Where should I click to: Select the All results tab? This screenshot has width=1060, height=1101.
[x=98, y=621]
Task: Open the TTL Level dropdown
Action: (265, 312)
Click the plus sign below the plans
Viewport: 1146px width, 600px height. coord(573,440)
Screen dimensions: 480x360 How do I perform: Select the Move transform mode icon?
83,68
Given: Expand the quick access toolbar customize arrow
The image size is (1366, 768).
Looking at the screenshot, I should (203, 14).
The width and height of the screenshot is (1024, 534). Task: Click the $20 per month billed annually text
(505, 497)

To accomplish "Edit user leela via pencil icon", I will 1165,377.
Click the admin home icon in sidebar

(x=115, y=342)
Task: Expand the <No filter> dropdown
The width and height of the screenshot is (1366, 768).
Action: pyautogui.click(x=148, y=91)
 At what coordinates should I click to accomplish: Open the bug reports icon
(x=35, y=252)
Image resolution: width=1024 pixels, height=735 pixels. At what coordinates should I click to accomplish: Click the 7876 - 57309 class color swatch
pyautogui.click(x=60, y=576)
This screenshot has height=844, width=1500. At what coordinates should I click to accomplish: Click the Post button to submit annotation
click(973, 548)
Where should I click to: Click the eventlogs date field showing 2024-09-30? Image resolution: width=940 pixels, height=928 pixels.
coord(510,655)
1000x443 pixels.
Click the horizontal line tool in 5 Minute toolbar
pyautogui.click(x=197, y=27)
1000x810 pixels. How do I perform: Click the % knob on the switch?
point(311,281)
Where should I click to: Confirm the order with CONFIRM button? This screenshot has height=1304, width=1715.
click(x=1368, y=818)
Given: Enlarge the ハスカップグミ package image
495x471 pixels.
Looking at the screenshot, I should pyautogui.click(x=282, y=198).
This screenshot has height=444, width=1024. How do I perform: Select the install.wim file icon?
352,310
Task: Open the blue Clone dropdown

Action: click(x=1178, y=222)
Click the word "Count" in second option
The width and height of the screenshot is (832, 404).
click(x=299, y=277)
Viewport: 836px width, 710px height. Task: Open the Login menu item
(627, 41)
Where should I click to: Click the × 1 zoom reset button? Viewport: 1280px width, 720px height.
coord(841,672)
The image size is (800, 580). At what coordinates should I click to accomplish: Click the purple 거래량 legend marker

◇ ◇ ◇ ◇

**Instructions for the task:** Repeat the records. Match them exactly.

**Expected answer:**
Where should I click to: Select the All results tab? This screenshot has width=1060, height=1101.
[x=98, y=621]
Task: Open the TTL Level dropdown
Action: (265, 312)
Click the plus sign below the plans
Viewport: 1146px width, 600px height. coord(573,440)
Screen dimensions: 480x360 How do I perform: Select the Move transform mode icon?
83,68
Given: Expand the quick access toolbar customize arrow
The image size is (1366, 768).
Looking at the screenshot, I should (203, 14).
The width and height of the screenshot is (1024, 534). Task: Click the $20 per month billed annually text
(505, 497)

To accomplish "Edit user leela via pencil icon", I will 1165,377.
Click the admin home icon in sidebar

(x=115, y=342)
Task: Expand the <No filter> dropdown
The width and height of the screenshot is (1366, 768).
Action: pyautogui.click(x=148, y=91)
 At what coordinates should I click to accomplish: Open the bug reports icon
(x=35, y=252)
Image resolution: width=1024 pixels, height=735 pixels. At what coordinates should I click to accomplish: Click the 7876 - 57309 class color swatch
pyautogui.click(x=60, y=576)
This screenshot has height=844, width=1500. At what coordinates should I click to accomplish: Click the Post button to submit annotation
click(973, 548)
Where should I click to: Click the eventlogs date field showing 2024-09-30? Image resolution: width=940 pixels, height=928 pixels.
coord(510,655)
1000x443 pixels.
Click the horizontal line tool in 5 Minute toolbar
pyautogui.click(x=197, y=27)
1000x810 pixels. How do I perform: Click the % knob on the switch?
point(311,281)
Where should I click to: Confirm the order with CONFIRM button? This screenshot has height=1304, width=1715.
click(x=1368, y=818)
Given: Enlarge the ハスカップグミ package image
495x471 pixels.
Looking at the screenshot, I should pyautogui.click(x=282, y=198).
This screenshot has height=444, width=1024. How do I perform: Select the install.wim file icon?
352,310
Task: Open the blue Clone dropdown

Action: click(x=1178, y=222)
Click the word "Count" in second option
The width and height of the screenshot is (832, 404).
click(x=299, y=277)
Viewport: 836px width, 710px height. Task: Open the Login menu item
(627, 41)
Where should I click to: Click the × 1 zoom reset button? Viewport: 1280px width, 720px height.
coord(841,672)
The image size is (800, 580). At what coordinates should I click to accomplish: Click the purple 거래량 legend marker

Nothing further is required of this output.